Retiré ensuite de l´affiche, essentiellement en raison des difficultés techniques liées à sa mise en œuvre, il est particulièrement bienvenu de le voir récemment réinscrit au répertoire, qui plus est dans le cadre fastueux de l´Opéra Royal de Versailles, en coproduction avec l´Opéra de Tours. Une distribution brillante (chanteurs et danseurs) prestement emmenée par Hervé Niquet à la tête du Concert Spirituel. Le livret (2) ? Une trame somme toute assez classique. En un mot, cette histoire rebattue du pacha (Osman) blasé et las de son harem, tombé amoureux d´une belle captive (Zélime) qu´il veut se réserver. Captive dont l´amant, intrépide personnage aux mille péripéties, condamné pour ses méfaits (Saint-Phar), se voit finalement libéré et rendu à sa belle, alors qu´au tout dernier moment, il s´avère être le fils du noble Florestan, ami du pacha, parti à sa recherche. Bref, happy end ! La distribution : Zélime: Hélène Guilmette, Saint-Phar: Pierre Derhet, Osman Pacha: Robert Gleadow, Florestan et Husca (marchand d´esclaves): Jean-Gabriel Saint-Martin, Almaïde (maîtresse du pacha): Marie Perbost. A signaler les costumes de Camille Sassaf, les décors d´Antoine Fontaine et, surtout, les danseurs du ballet de l´Opéra sur une chorégraphie de Jeannette Lajeunesse-Zingg.

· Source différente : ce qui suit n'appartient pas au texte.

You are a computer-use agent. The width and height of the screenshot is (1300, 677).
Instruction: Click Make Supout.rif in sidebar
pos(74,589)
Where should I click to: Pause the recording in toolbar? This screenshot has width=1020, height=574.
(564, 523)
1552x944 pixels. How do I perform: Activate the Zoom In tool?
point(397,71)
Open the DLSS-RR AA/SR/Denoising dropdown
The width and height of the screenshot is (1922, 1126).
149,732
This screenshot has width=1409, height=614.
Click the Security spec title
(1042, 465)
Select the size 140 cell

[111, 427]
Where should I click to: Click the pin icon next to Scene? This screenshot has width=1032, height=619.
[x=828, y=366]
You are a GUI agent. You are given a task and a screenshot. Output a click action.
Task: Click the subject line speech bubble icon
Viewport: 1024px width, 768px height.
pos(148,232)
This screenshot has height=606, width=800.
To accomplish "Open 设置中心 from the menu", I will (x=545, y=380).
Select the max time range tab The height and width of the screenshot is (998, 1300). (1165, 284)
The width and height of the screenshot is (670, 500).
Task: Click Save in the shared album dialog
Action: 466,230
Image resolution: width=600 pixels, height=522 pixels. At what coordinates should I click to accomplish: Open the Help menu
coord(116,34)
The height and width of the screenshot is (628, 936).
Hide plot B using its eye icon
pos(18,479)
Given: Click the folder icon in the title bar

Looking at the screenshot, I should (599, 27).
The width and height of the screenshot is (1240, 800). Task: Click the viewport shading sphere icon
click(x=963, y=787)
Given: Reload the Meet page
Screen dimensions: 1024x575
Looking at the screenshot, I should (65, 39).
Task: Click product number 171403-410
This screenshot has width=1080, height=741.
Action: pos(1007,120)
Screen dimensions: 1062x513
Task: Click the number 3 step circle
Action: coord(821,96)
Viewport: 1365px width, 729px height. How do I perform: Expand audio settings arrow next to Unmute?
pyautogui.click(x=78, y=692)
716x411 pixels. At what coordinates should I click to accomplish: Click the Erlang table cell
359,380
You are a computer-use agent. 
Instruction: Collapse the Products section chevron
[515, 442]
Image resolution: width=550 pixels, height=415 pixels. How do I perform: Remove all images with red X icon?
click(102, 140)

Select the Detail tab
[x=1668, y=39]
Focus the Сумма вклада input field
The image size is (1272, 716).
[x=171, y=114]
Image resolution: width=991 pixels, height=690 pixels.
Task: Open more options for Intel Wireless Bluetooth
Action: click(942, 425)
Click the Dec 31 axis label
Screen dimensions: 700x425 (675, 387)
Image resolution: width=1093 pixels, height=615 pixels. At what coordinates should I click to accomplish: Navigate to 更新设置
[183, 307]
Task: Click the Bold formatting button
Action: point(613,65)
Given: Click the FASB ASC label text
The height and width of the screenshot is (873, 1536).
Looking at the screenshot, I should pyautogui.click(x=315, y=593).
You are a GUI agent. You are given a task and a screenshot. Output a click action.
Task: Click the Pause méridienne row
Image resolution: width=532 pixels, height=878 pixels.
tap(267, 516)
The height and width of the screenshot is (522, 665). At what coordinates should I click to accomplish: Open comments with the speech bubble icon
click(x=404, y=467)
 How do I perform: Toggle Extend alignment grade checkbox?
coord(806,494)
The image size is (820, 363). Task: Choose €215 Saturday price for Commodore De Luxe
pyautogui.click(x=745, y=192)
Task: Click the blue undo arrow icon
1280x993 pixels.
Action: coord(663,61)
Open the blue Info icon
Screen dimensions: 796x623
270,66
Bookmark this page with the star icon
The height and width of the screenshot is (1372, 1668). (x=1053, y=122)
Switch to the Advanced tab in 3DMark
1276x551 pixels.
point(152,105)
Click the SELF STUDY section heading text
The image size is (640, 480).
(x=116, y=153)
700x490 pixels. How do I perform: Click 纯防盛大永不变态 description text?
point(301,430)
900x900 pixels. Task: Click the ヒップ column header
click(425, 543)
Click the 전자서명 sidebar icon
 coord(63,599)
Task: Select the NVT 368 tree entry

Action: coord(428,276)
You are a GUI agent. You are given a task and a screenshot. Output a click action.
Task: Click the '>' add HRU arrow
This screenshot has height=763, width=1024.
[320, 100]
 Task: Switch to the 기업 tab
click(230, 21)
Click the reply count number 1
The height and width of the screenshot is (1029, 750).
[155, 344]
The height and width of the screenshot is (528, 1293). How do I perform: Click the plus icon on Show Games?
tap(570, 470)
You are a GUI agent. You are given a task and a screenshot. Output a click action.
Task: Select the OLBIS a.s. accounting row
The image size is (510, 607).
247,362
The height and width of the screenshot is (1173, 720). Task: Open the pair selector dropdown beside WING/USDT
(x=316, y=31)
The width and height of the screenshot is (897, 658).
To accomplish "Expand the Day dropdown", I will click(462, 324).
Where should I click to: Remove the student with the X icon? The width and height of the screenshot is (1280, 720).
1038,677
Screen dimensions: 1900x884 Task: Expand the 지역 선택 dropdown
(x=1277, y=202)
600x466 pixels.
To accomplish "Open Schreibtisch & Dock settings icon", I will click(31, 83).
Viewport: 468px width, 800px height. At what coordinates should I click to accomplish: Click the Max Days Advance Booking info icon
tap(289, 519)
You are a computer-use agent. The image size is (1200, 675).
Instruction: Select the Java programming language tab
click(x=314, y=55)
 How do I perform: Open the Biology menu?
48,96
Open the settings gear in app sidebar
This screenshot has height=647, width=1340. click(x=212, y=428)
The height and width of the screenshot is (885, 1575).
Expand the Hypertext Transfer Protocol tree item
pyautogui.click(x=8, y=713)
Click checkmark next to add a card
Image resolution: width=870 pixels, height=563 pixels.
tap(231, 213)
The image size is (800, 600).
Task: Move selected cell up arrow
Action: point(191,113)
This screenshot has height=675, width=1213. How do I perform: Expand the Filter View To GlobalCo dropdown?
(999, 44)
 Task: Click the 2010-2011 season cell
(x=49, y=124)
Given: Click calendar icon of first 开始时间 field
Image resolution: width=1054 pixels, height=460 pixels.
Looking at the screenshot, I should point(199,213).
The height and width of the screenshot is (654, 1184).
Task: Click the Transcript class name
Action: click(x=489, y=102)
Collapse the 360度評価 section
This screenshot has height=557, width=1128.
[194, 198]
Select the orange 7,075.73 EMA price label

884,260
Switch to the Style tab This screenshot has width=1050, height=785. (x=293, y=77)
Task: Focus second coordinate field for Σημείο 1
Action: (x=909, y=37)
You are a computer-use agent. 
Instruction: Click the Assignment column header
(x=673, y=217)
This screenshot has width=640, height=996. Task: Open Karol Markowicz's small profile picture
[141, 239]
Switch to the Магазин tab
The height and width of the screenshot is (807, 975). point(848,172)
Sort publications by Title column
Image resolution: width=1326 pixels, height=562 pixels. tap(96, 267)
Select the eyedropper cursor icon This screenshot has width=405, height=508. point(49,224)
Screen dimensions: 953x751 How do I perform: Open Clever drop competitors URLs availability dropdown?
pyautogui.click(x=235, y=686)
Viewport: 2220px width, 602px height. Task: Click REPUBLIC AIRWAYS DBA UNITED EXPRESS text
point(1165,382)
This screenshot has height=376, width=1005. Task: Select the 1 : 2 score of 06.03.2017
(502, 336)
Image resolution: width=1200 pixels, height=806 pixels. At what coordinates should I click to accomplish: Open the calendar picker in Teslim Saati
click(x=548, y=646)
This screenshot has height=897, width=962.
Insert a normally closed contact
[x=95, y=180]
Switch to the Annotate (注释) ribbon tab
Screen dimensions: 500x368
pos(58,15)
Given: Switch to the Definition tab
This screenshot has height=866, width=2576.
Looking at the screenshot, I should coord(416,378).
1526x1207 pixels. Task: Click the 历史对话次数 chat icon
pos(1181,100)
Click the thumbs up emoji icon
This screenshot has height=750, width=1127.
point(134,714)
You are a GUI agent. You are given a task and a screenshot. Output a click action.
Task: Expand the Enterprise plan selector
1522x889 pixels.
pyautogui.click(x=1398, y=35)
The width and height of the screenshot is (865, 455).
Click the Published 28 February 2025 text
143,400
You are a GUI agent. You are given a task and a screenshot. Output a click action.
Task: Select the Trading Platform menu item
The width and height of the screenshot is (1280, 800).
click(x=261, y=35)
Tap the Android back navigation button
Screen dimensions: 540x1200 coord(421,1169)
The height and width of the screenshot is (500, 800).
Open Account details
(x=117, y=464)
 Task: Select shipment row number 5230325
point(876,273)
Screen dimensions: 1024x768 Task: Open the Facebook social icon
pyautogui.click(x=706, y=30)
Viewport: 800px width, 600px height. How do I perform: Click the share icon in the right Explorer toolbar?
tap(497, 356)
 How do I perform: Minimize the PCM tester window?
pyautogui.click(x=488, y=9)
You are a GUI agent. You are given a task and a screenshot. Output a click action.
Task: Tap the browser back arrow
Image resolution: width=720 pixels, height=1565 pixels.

Plus qu´un opéra, une véritable fête mêlant constamment, sur un rythme soutenu, chants et danses dans de merveilleux costumes et de beaux décors. Bref, on ne s´ennuie pas et, ce, deux bonnes heures durant. „Si l’on est sensible à l’esthétique zeffirellienne, on est ce soir gâtés : contrairement à la norme dans ce genre de production, débauche de costumes et toiles peintes ne servent pas à faire oublier l’absence de direction d’acteur. Marshall Pynkoski sait animer son plateau : les chanteurs sont dirigés avec verve et précision jusque sur le proscenium qui renforce la proximité avec le public, déjà excellente dans l’intimité de cette salle. Sans compter les ballets très bien réglés par Jeannette Lajeunesse-Zingg. Soin et qualité d’exécution trop rares dans ces mise-en-scène dites « traditionnelles” (Guillaume Saintaque).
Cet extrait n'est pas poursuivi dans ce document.